Legislative Incumbents and Party favorites safe

The 2017 Legislative Primary election saw only a few dogfights for Senate and Assembly but in each of the hot races incumbent candidates and party favorites were victorious.

In the 12th District, GOP Senator Sam Thompson and his running mates Assemblyman Ron Dancer and Assemblyman Rob Clifton held back an inter party fight that stemmed more from local and personal issues than any major philosophical differences.

Republican Senator Steve Oroho easily survived a challenge in the 25th Legislative District after his leadership on funding the Transportation Trust Fund through an increased Gas Tax.

Another gas tax fight erupted in the 26th District in Morris County as incumbent GOP Assemblywoman Betty Lou DeCroce was assailed for her vote for the tax by her running mate Assemblyman Jay Webber and Morris County Freeholder Hank Lyon.  In the end, DeCroce and Webber, running as incumbents but not with each other, both prevailed.

The 40th Legislative District was the sight of a heated primary race to replace retiring GOP Senator Kevin O’Toole.  A battle on personal, philosophical and county lines, Passaic County Clerk Kristin Corrado defeated former GOP Assemblyman and current Bergen County GOP leader Paul DiGaetano and retired police officer Ed Buttimore.  On the Assembly side of the District, Corrado’s running mates Assemblyman Kevin Rooney and Chris DePhillips cruised to victory over DiGaetano’s slate in the safe north Jersey Republican District.

The primary battles weren’t all on the GOP side of the ledger as Democrats faced primaries in a combined 14 Senate and Assembly races.  However, none of those races were ever in doubt.

November’s Competitive Districts

While there was competition in the primary races for Senate and Assembly, the number of seats in play in November will focus on just a few legislative districts.  Going into this election, the Senate and Assembly will have at least 11 new faces due to retirements or Assembly members moving up to the Senate.

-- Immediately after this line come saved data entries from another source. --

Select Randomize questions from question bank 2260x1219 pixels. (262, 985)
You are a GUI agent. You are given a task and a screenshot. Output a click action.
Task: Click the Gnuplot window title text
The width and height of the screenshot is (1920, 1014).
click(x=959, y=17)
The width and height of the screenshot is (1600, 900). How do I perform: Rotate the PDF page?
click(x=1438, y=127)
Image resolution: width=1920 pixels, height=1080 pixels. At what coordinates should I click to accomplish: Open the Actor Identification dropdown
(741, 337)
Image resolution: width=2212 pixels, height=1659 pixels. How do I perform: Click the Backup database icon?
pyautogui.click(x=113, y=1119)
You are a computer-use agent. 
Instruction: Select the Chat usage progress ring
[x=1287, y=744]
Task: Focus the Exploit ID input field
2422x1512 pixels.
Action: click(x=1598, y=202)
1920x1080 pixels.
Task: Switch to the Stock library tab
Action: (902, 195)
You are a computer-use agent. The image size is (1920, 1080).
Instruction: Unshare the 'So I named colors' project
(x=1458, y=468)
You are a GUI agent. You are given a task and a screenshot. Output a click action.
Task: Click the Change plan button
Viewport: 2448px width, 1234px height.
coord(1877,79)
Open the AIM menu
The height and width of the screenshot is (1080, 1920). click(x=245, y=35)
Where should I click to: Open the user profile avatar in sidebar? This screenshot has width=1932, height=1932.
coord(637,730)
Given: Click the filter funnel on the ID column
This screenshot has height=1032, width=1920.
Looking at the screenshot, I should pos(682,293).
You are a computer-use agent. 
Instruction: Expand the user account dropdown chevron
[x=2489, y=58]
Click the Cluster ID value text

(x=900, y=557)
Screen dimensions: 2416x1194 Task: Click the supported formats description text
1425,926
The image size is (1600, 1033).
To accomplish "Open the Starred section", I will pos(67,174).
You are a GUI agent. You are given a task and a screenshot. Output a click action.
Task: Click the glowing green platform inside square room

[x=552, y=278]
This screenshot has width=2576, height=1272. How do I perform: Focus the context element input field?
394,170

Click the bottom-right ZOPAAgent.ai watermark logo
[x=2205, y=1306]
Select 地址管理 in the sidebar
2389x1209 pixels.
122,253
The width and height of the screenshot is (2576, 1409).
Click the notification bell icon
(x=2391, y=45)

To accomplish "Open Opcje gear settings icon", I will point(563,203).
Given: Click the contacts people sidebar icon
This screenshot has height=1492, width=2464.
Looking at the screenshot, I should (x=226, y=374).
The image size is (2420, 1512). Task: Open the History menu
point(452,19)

The races to watch in November center on:

 District 2

Current GOP Assemblyman Chris Brown is looking to reclaim the Atlantic County based State Senate seat from retiring Senator Jim Whelan.  The race will likely be one of the most expensive and competitive in New Jersey.  With that will come a race to succeed Brown in the Assembly while Democratic Assemblyman Vince Mazzeo will look to pull his running mate across the finish line in one of the few split Districts in New Jersey.

 District 11

Both parties have set their sights on the Monmouth County centered 11th District.  Democrats are desperate to take out GOP Senator Jennifer Beck.  Republicans, still stinging over losing two GOP Assemblywoman in 2015, will be focused heavily on defeating Democratic Assemblyman Eric Houghtaling and Assemblywoman Joann Downey.  There may not be a more expensive or heated race in all of New Jersey this election than in the 11th.

 District 16

The once reliably Republican 16th District was dramatically altered by redistricting which led to the loss of GOP Assemblywoman Donna Simon in 2015.  The pressure builds for the GOP again in the District as incumbent Assemblyman Jack Ciattarelli will not be on the ballot due to his run for Governor in the primary.  The Democrats will aggressively work to defend freshman Assemblyman Andrew Zwicker and hope to take the open seat.  Leading the GOP ticket is popular Senator Kip Bateman and Republican leaders are hopeful his record in the District will have coattails in the Assembly.

 District 38

Considered a swing district despite that it has been held by Democrats for more than a decade, the Bergen County based 38th District will once again be a priority for both parties.  Democratic margin of victory in the District has been as low as 25 votes in 2013 but Senator Bob Gordon and Assemblymen Joe Lagana and Tim Eustace have been furiously building their defenses since then.